SINGLE-CHANNEL CURRENT-VOLTAGE RELATIONSHIPS OF 2 KINDS OF NA+ CHANNEL IN VERTEBRATE SENSORY NEURONS

The electrical signals of nerve and muscle are fundamentally dependent on the voltage-gated Na+ channel, which is responsible for the rising phase of the action potential. At least two kinds of Na+ channel are expressed in the membrane of frog,dorsal root ganglion (DRG) cells: Na+ channels with fast kinetics that are blocked by tetrodotoxin (TTX) at high affinity, and Na+ channels with slower kinetics that are insensitive to TTX. Recordings of single-channel cuffents from frog DRG cells, under conditions favoring Na+ as the charge carrier, reveal two distinct amplitudes of single-channel events. With 300 mM external Na+, single-channel events that can be measured in the presence of 1 muM TTX have a slope conductance 7.5 pS. In the absence of TTX, events with a slope conductance of 14.9 pS dominate.

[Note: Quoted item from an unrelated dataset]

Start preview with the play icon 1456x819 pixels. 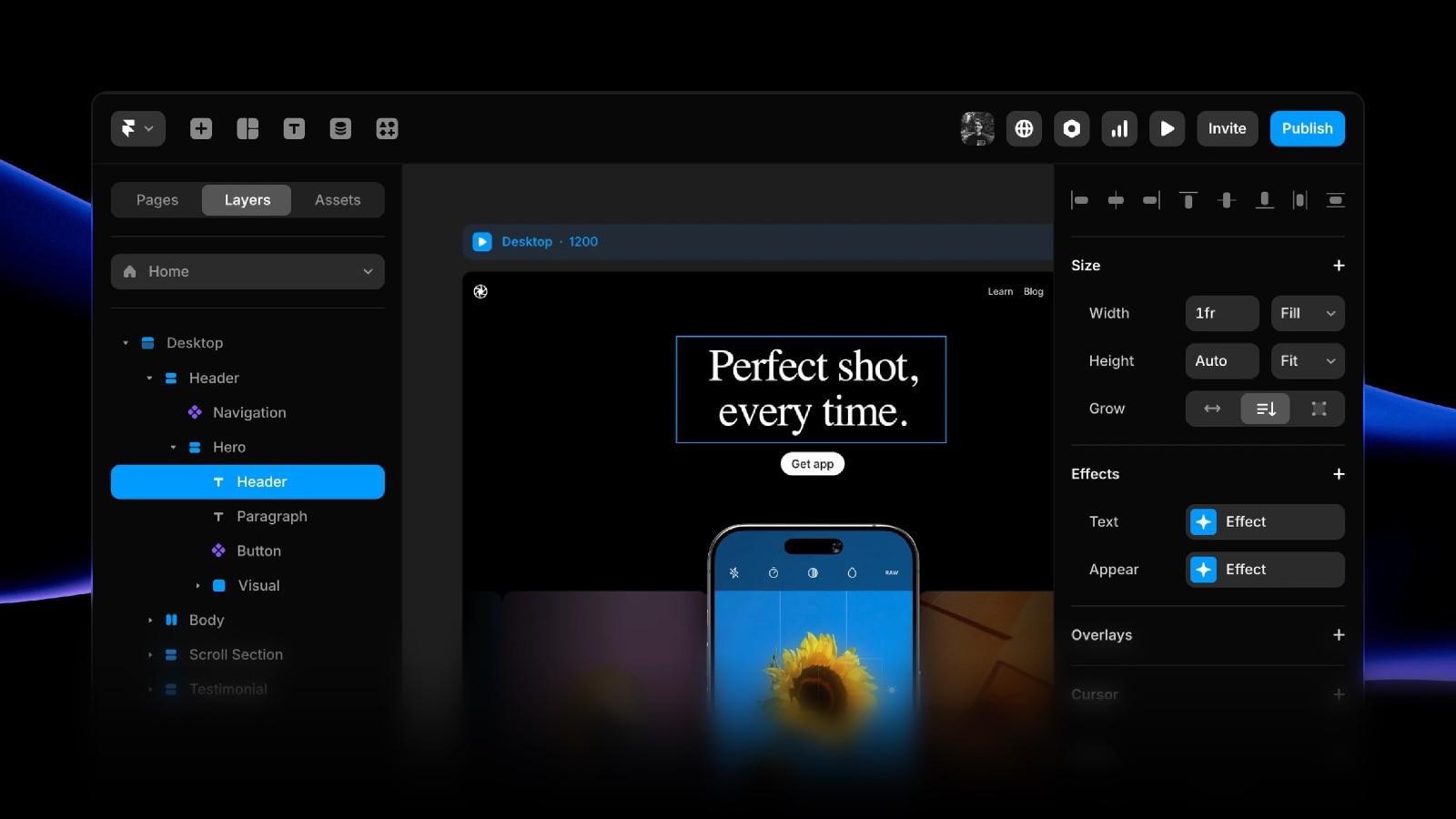[1168, 128]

Ensemble averages of the smaller single-channel events display the slower kinetics characteristic of the macroscopic TTX-insensitive Na+ currents, and ensemble averages of the larger events display the faster kinetics characteristic of the TTX-sensitive currents. The results are consistent with the idea that the toxin-binding site is sufficiently close to the pore to influence ion permeation.